● **Testo riportato**:
======

BTP DI CASA NOSTRA. Rispetto all’America, il mercato obbligazionario europeo resta, infatti, un porto più sicuro per il risparmiatore. In particolare, tra i titoli di Stato più da tenere d’occhio per i rendimenti ci sono proprio quelli italiani, con scadenze medie (5 anni): come per esempio il Btp che scade nel 2012 e che rende il 4,32 per cento. Per chi vuole rischiare un po’ di più e avventurarsi nella parte più lunga della curva, Tommaso Federici, gestore di Banca Ifigest, suggerisce il Btp che scade nel 2019, con rendimento al 4,5% (cedola al 4,25%), e il Btp 2037, cedola al 4% e rendimento al 4,95 per cento. Decisamente più prudente, l’approccio di Luca Cazzulani. Lo strategist del reddito fisso di Ubm consiglia di stare ancora sulla parte breve della curva, «per esempio col Btp a 3 anni al 4,25% per spostarsi, poi, sulla parte lunga solo quando ci saranno segnali più evidenti della recessione in America».

Insomma, è più che evidente che da parte degli investitori, anche istituzionali, c’è un ritrovato interesse verso il Btp: come d’altronde testimoniato dai risultati dell’asta che si è conclusa giovedì 27 settembre. Tra Btp e Cct sono stati collocati dal ministero dell’Economia titoli per 7 miliardi di euro. Nel dettaglio, sul mercato sono stati piazzati Cct con scadenze di sette anni per 1,5 miliardi di euro, a fronte di richieste per 2,3 miliardi a un rendimento lordo annuo del 4,2%, Btp decennali per 3 miliardi (contro richieste per 4,058 miliardi) a un tasso del 4,66 e Btp a 3 anni per 2,5 miliardi (contro domande per 3,8 miliardi) a un tasso del 4,25 per cento.

======

● **Materiale estratto**:
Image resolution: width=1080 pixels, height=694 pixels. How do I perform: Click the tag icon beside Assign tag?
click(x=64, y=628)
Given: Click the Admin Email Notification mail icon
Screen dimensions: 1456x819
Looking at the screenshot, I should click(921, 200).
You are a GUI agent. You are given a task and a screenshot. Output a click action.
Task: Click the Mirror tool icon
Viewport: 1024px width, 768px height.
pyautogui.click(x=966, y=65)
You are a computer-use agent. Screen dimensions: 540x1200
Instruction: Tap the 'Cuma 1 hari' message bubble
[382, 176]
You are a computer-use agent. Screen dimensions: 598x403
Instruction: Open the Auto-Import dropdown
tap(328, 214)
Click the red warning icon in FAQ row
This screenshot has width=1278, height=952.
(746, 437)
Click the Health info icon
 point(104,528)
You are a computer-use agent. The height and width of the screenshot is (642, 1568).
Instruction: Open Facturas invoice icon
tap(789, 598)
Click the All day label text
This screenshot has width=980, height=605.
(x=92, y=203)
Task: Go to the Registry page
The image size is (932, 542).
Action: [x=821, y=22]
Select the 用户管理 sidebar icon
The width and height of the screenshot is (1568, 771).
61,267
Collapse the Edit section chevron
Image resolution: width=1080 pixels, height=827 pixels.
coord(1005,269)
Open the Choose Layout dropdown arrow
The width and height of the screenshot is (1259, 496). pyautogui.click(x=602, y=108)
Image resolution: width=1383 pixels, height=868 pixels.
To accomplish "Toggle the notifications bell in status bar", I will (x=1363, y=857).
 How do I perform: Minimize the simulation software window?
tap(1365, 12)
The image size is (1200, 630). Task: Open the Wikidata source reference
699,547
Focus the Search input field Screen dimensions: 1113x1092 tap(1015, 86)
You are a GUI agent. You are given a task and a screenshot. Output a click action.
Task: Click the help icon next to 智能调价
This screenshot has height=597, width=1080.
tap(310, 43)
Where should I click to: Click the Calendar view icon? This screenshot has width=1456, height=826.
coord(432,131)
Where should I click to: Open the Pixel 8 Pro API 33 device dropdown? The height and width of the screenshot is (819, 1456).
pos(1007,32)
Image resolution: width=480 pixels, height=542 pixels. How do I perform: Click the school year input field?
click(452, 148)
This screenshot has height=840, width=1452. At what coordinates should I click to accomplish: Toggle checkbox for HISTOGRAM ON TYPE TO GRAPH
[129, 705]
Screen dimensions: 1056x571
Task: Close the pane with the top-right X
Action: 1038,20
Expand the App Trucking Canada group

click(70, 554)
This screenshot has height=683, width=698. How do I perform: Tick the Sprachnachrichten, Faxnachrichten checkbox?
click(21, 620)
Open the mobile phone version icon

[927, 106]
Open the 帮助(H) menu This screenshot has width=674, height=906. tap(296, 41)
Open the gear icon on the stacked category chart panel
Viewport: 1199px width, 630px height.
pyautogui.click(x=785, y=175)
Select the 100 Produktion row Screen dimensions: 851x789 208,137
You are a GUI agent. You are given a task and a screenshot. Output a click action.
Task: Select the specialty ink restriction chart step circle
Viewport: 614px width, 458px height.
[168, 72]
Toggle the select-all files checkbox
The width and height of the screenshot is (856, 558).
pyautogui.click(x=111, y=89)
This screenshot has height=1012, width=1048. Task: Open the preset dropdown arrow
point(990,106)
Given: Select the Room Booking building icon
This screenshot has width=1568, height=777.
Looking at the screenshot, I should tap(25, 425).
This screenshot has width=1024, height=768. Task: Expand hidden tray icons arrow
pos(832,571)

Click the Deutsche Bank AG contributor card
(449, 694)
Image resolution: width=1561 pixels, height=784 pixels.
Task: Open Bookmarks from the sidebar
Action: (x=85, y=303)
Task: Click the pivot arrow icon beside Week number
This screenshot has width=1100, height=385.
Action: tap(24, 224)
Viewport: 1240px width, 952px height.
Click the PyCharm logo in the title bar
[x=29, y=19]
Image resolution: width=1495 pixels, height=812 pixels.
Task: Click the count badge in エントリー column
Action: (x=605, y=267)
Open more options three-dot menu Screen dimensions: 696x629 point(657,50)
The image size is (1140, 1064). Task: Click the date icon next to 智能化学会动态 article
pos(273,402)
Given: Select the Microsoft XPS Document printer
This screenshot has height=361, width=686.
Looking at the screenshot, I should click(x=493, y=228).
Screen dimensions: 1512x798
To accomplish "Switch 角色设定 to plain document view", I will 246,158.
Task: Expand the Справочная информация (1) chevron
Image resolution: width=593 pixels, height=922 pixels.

======

● **Esercizi da svolgere**:
1: Indica il rendimento del Btp che scade nel 2012 secondo il testo sui Btp.
2: Riassumi il testo sui Btp in due frasi.
3: Stampa la parte del testo sui Btp che comincia con "Insomma, è più" e prosegue fino a "4,25 per cento." incluso.
I record sono materiale distinto dal testo sui Btp.

● **Soluzioni degli esercizi**:
1: Il 4,32 per cento.

2: Rispetto a quello americano, il mercato obbligazionario europeo resta un porto più sicuro, e tra i titoli di Stato da tenere d'occhio ci sono i Btp italiani, su cui Tommaso Federici e Luca Cazzulani danno consigli diversi riguardo alle scadenze. Il ritrovato interesse degli investitori per il Btp è testimoniato dall'asta conclusa giovedì 27 settembre, in cui il ministero dell'Economia ha collocato titoli per 7 miliardi di euro tra Btp e Cct.

3:
Insomma, è più che evidente che da parte degli investitori, anche istituzionali, c’è un ritrovato interesse verso il Btp: come d’altronde testimoniato dai risultati dell’asta che si è conclusa giovedì 27 settembre. Tra Btp e Cct sono stati collocati dal ministero dell’Economia titoli per 7 miliardi di euro. Nel dettaglio, sul mercato sono stati piazzati Cct con scadenze di sette anni per 1,5 miliardi di euro, a fronte di richieste per 2,3 miliardi a un rendimento lordo annuo del 4,2%, Btp decennali per 3 miliardi (contro richieste per 4,058 miliardi) a un tasso del 4,66 e Btp a 3 anni per 2,5 miliardi (contro domande per 3,8 miliardi) a un tasso del 4,25 per cento.